For the first time in months, Matt Daley fell asleep happy and excited at the prospect of what tomorrow might bring.



The plump Chinese woman blinked at Inspector Liu nervously. She was afraid of policemen generally, but of this one in particular. He carried himself with importance and kept frowning, tapping his left foot against the leg of his chair in an irritated manner. Joyce knew she hadn’t done anything wrong, but that didn’t necessarily matter when it came to the Hong Kong police. If they wanted a scapegoat and chose her, there was nothing she could do about it.

Inspector Liu was in a bad mood. But it had nothing to do with Joyce Chan. In fact, he was very much hoping that the housemaid from the Barings’ mansion might finally provide him with the breakthrough he so desperately needed in this case. With Lisa Baring being so stubbornly uncooperative, Inspector Liu had made precious little headway in catching Miles Baring’s killer, a failure that was starting to embarrass not just Liu himself, but his superiors. Indeed, it would not be stretching the point to say that Inspector Liu had come to hate Miles Baring’s widow, with her arrogant, Western beauty and her refusal to submit to his authority. Any sane woman would have been grateful for police protection, under the circumstances. And any genuinely grieving woman would have wanted to stay and help the police catch the man responsible for her husband’s death, not to mention her own violation. The fact that Lisa Baring hadn’t done these things, but had fled to a compound in Bali, outside of Inspector Liu’s jurisdiction, further hardened the detective’s heart against her. Lisa Baring was listed as the sole beneficiary in her husband’s will. That gave her motive. By her own admission, she was present when the murder took place. That gave her opportunity. Of course, she hadn’t raped herself. But did she know more about her “attacker” than she was letting on? And if so, was she afraid of him, or protecting him?

Inspector Liu would have dearly loved to force Lisa Baring to return to Hong Kong and answer these questions herself. But short of arresting her, for which he had no grounds, his hands were tied.

That was where Joyce Chan came in.

“How long have you worked at 117 Prospect Road, Mrs. Chan?”

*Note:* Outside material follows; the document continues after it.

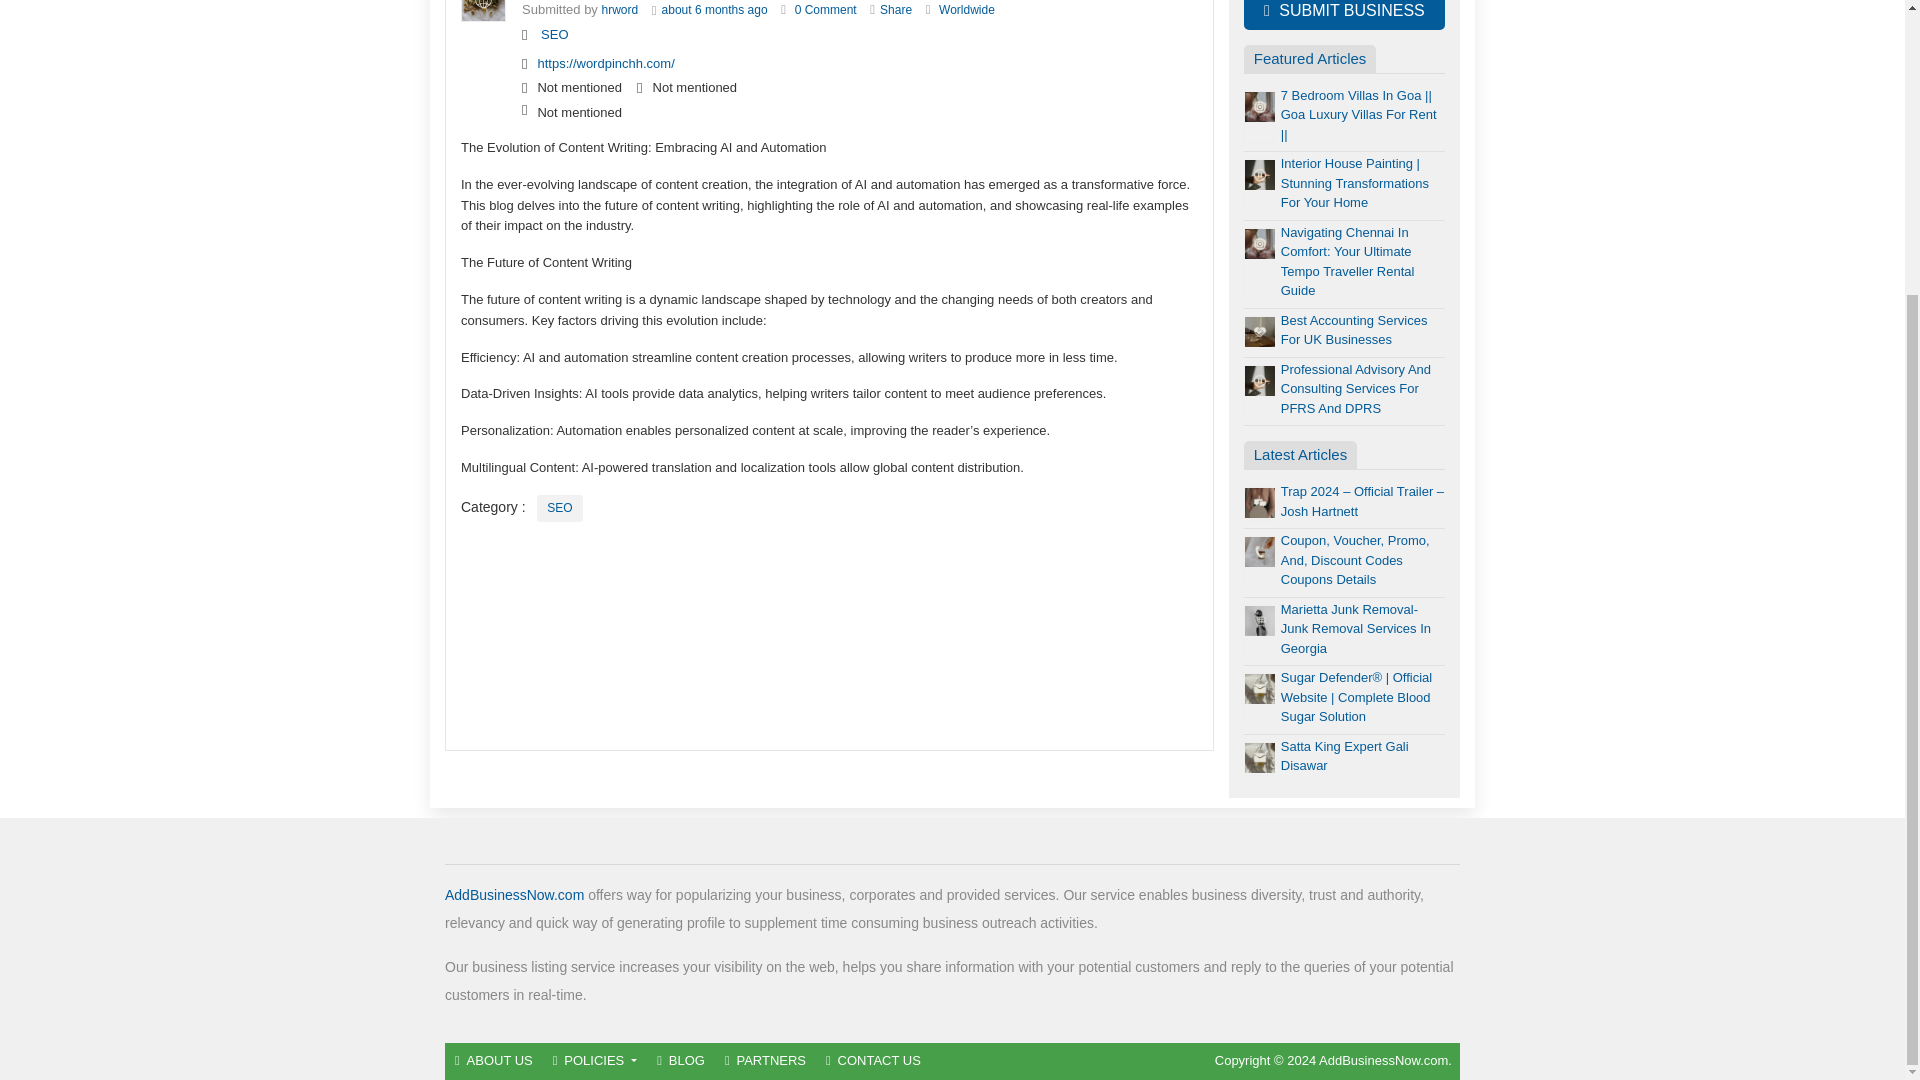  Describe the element at coordinates (559, 508) in the screenshot. I see `SEO` at that location.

Sweat trickled down the maid’s fat cheeks. “Long time. Mr. Baring buy house, 1989. I working there two year later. Long time.”

“And what were your duties?”

Mrs. Chan looked at Inspector Liu blankly.

“Your job. What was your job?”

“Oh. I in charge all the maids on bedroom floors. Level two and three. They change sheet, keep it clean. I organize.”

“I see. So you were a supervisor. You did not clean yourself.”

She nodded eagerly, pleased to have provided a correct answer. “Supervisor. Yes. Only sometime I clean for Mrs. Baring. Special thing.”

Inspector Liu’s ears pricked up, like a deer scenting danger on the wind.

“What sort of ‘special thing’?”

Mrs. Chan’s hands shook. She mumbled, “Private thing.”

Belatedly, Liu realized that the poor woman was terrified. He tried to reassure her. “You’re not in any trouble, Mrs. Chan. This is all very helpful information, I assure you. It may help us to catch the man who killed Mr. Baring. Do you understand?”